Butakıngiller, şiirin ortaçağında yaşıyorlar. Hubble'da ve Nesnevi'de bu şair türüne demiştim ki: "neden gelemiyor, dağa çıkanlarınız, mutlu haberlerle" diye. Bu zımni yalvaç, clairvoyant numaralarını Rimbaud'an ithal edildiğine dair sezgilerim de yok değil, ama, o da malını böyle satıyor piyasaya, ne yapsın. Orada kumlar, sular, arketipler, onlar arasında oynayan ışıklar, çağrışımlar falan var. Ha ondan çok daha önce de "dergah'tan kaçan şehre gelmesin, şehirden kaçan da dergaha gitmesin" dediydim kendimce. Ortada samimiyet endüstrisi var beyim, hepsi bundan ekmek yemiyor mu? Elbette arkasında kim olduğunu bilemediği bir şeye "şiir" diyemez, çünkü zaten abileri, ustaları da demiyor.

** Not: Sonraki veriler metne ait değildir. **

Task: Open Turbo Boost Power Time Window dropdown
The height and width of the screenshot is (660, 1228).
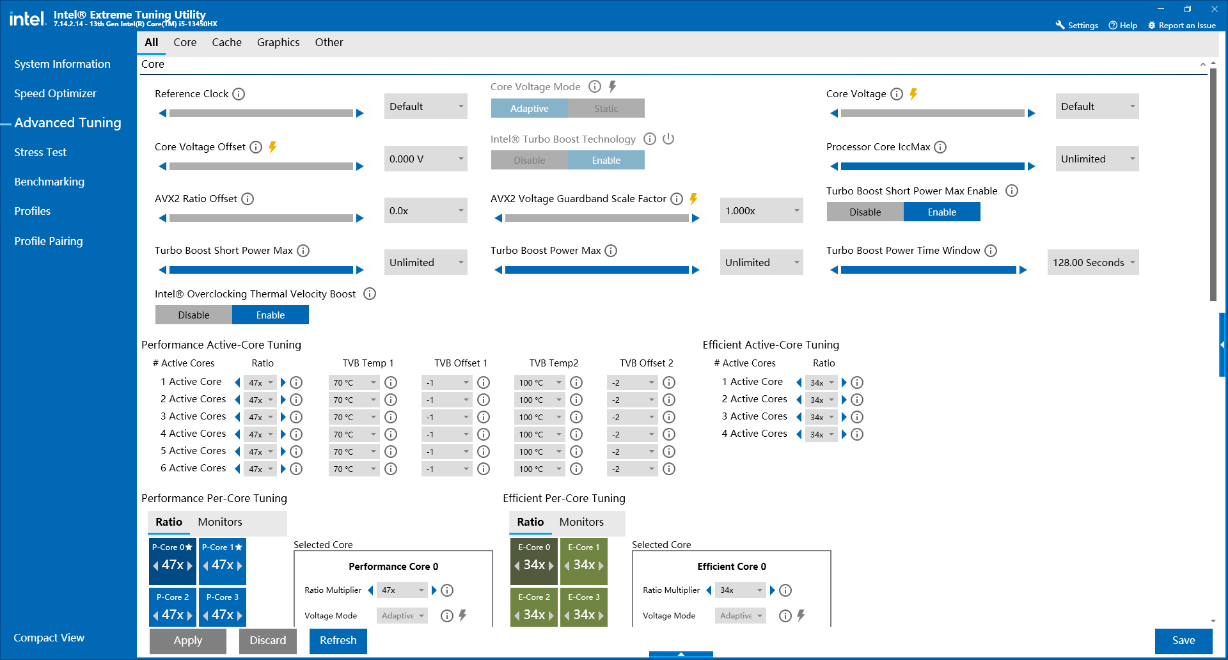Action: (x=1093, y=262)
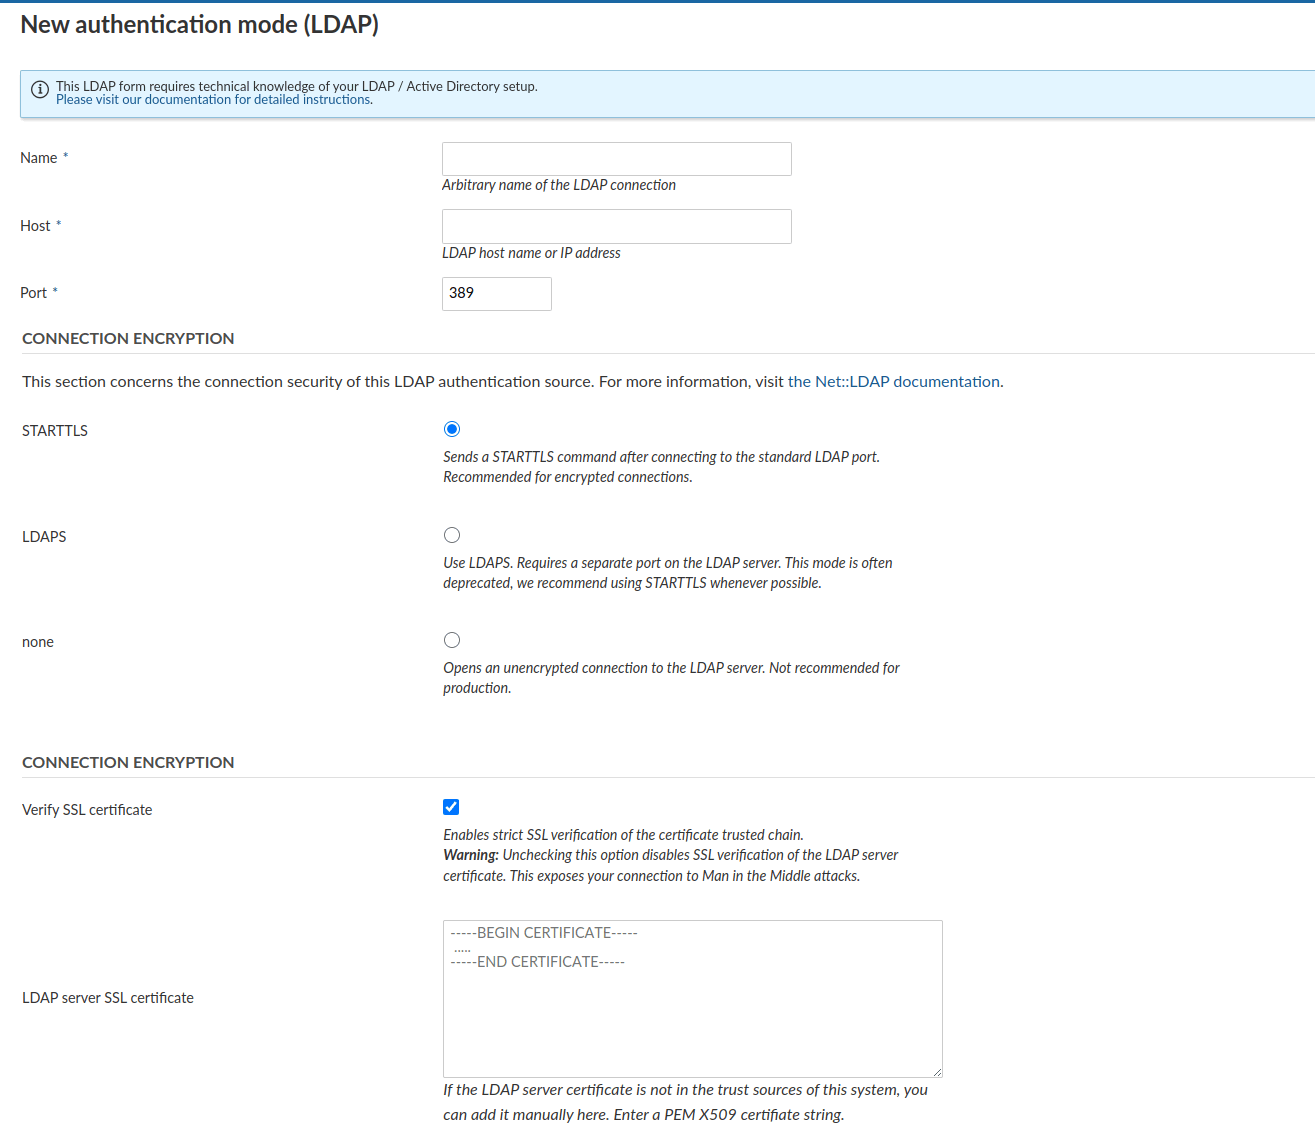Select the Port field showing 389

pos(496,293)
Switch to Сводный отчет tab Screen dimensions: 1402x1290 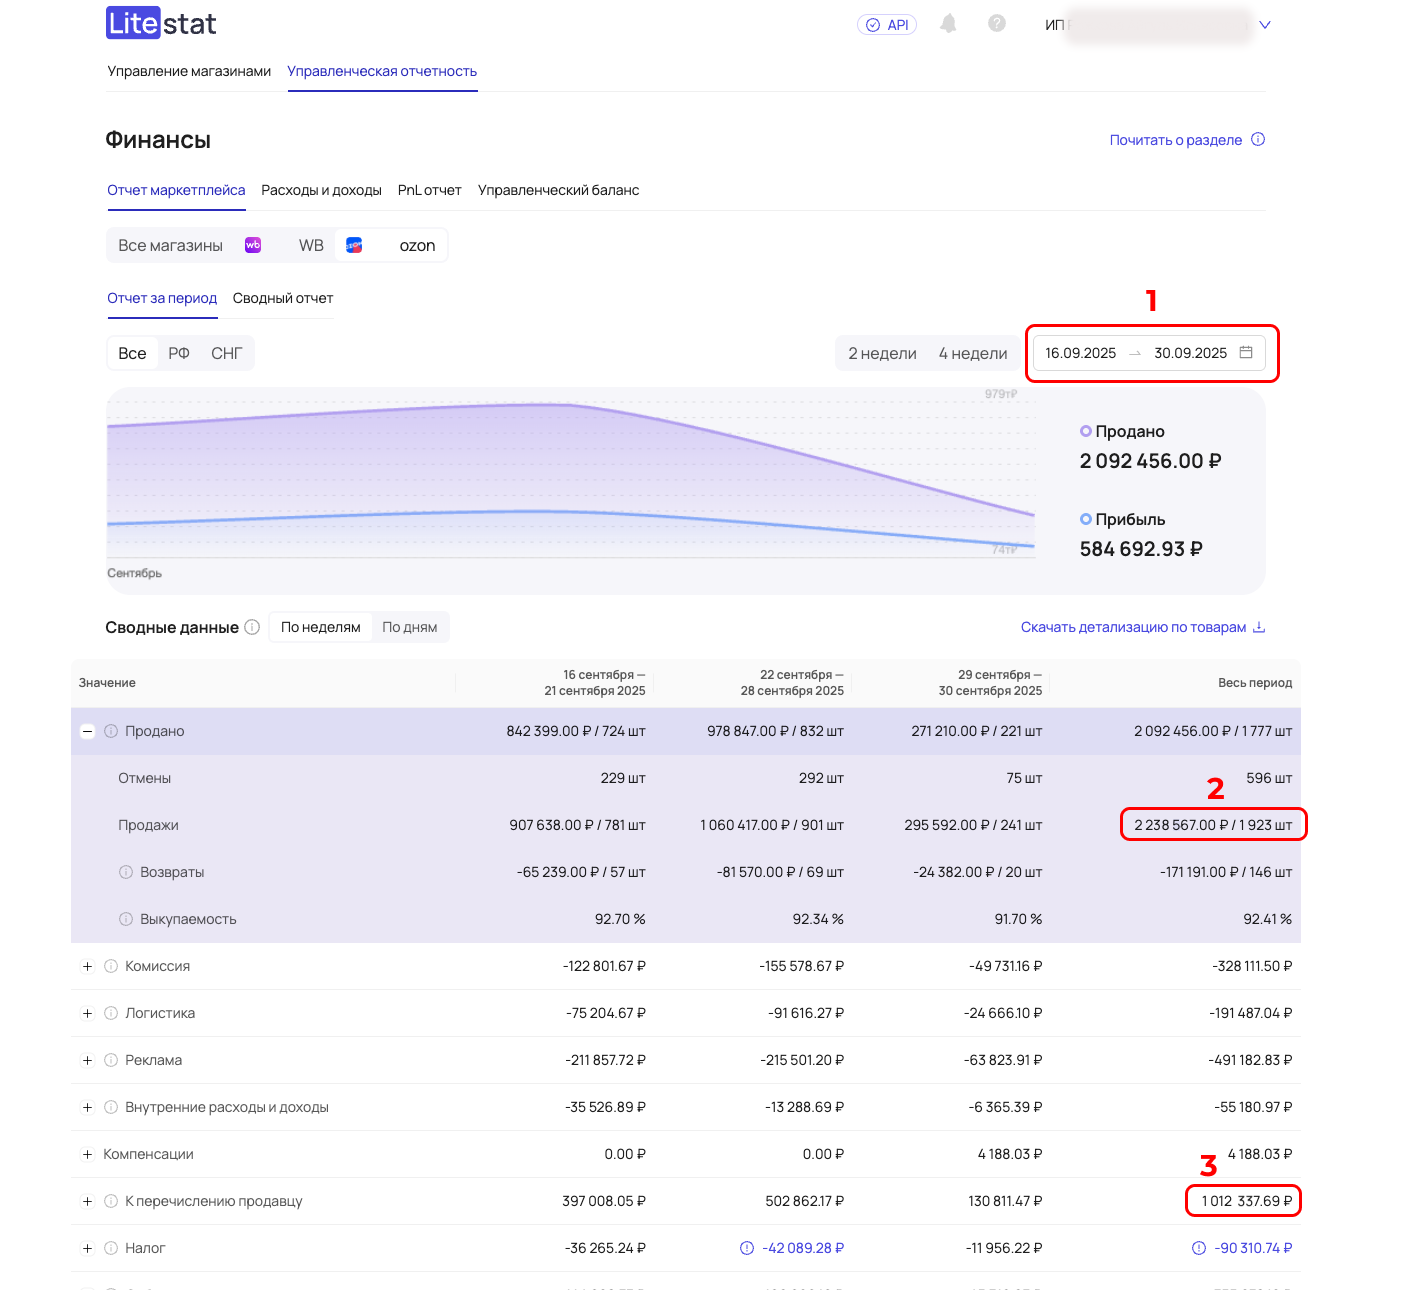pyautogui.click(x=283, y=298)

Başarılı Ar-Ge çalışması eğer, görsel şiir meşru kılacak olsa idi, acaba bunu önce ben mi denerdim, yoksa bu mistikler mi? Başarılı olan ne, hep bir ağızdan birilerinin senin adını ve şiirini anması mı? Bir sürü insanla birlikte aynı şekilde düşündüğünü bilmek ve bunun ötesine geçememek, kime güç verir?

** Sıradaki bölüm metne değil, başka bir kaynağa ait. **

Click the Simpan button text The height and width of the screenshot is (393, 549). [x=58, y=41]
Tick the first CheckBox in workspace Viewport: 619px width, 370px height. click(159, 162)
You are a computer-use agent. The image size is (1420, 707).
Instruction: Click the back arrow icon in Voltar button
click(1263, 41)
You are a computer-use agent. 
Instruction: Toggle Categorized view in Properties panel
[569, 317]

Artı bir de şu var. Şiir ve Para ya da Pazar Ya da Piyasa ifadelerini aramızda kullanırız, ama böyle esnaf tadında değil. Bu benzetmeler dikkat ederseniz çok kullanılmaya başlandı. Muhtemelen Enis Batur'un o keskin sirke küpüne zarar yazısından sonra daha da dolanacaktır milletine ağzına, aslında fikrini söylemeyen ve birilerinin ne dediğine göre istikamet alacaklar için de bunlar "altın" fırsatlar gibi. Ben, bunu baya bir sakıncalı buldum, buluyorum, bulmaktayım. Tedavül, piyasa, para, bozuk para gibi ifadeler altta yatan çok daha beter bir bakışı ele veriyor sanki..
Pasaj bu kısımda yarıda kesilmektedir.